2. In my understanding, colinearity, as the authors claimed to be one of the major drawbacks of COJO, is a fundamental identification issue for any statistical model that works on highly correlated features/predictors. Could the authors explain why their approach can avoid the problem with a simple linear mixed model?
Author Response
In the attached file, we provide a point-by-point response to the reviewers’ comments and concerns. In normal text: the reviewer’s comments. In italic text: taken actions.
Author Response File: Author Response.pdf
Reviewer 2 Report
Comments and Suggestions for AuthorsThis paper proposes a new TauCOR method for conditional gene-based analysis using summary statistics. The idea is to correct the whole linkage disequilibrium matrix attributed to the gene rather than correcting the summary statistics for each SNP individually, as is done in the GCTA-COJO method. Simulation studies and a real-data application were conducted to evaluate the performance of the proposed method. Overall, the paper is well-motivated. My comments are listed below:
1. Could the authors explain why they treat the effect of SNPs from the region around the gene Gr as random rather than fixed?
2. On page 4, line 134, the authors mention, “Model (1) can be reformulated in terms of summary-level data (for details, see Appendix A).” I checked the supplementary material but could not find the details. Could the authors verify if this information is missing? The reformulation from equation (1) to (2) is not straightforward, and providing additional explanations would help readers better understand the methods.
3. Is τ missed in expression (4), line 151 on page 4? Should it be E(z_r z_r^T )=τU_r U_r+U_r?
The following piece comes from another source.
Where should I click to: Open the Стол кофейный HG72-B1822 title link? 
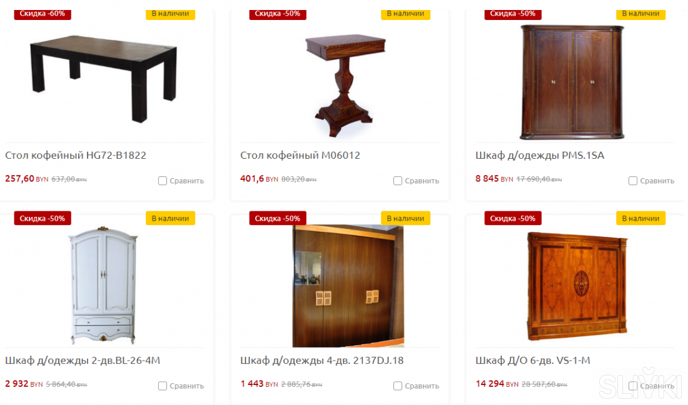[x=76, y=155]
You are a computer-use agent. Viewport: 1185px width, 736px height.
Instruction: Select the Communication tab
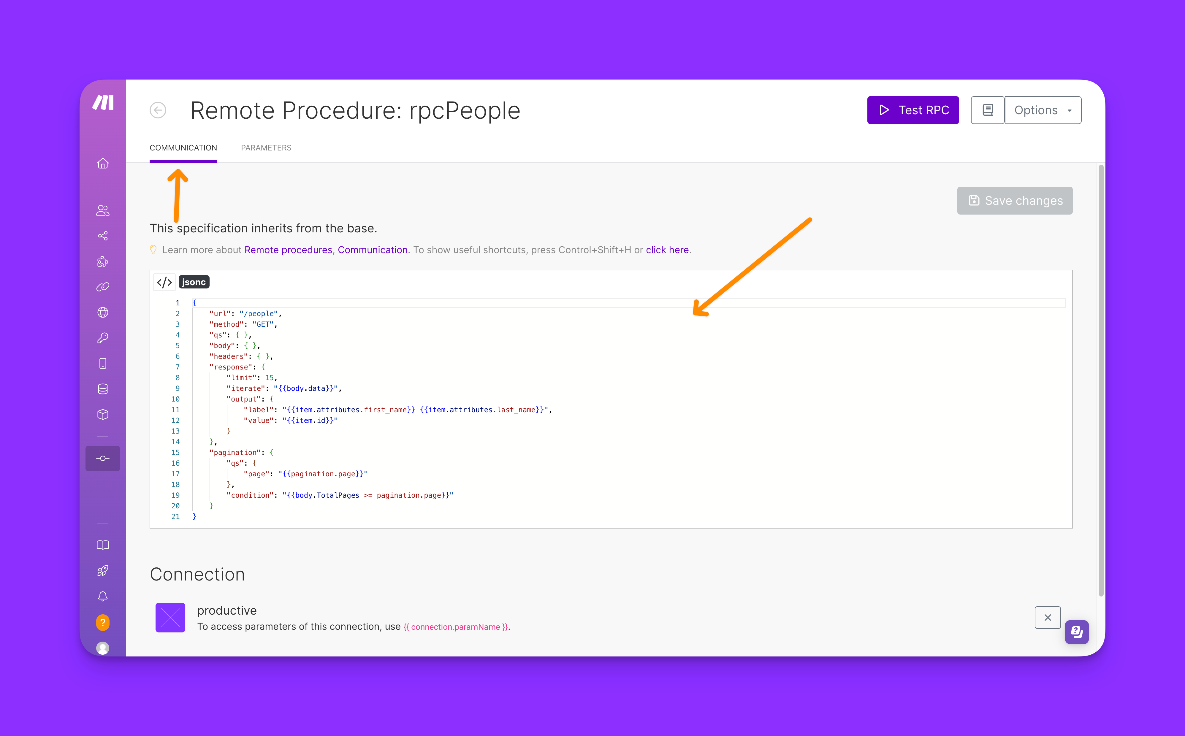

4. On line 188 of page 5, the authors mention that ρ is an indicator of the location of causal SNPs, which seems incorrect. In fact, ρ presents the proportion of causal SNPs in the gene. Could the authors double-check this?
5. Could the authors explain why the GBA significance threshold they use is 2.5 * 10^{-6}rather than the commonly used 5 * 10^{-8}?
6. The simulation shows results for ρ=0 and ρ=1, Have the authors considered testing other proportions, such as 0.5 or 0.8? It would be interesting to see how TauCOR performs with different causal SNP proportions within the gene.
Author Response
In the attached file, we provide a point-by-point response to the reviewers’ comments and concerns. In normal text: the reviewer’s comments. In italic text: taken actions.
Author Response File: Author Response.pdf
Round 2
Reviewer 1 Report
Comments and Suggestions for AuthorsI have no concerns.
Reviewer 2 Report
Comments and Suggestions for AuthorsThe authors have kindly addressed all my questions, and I have no further inquiries. Thank you.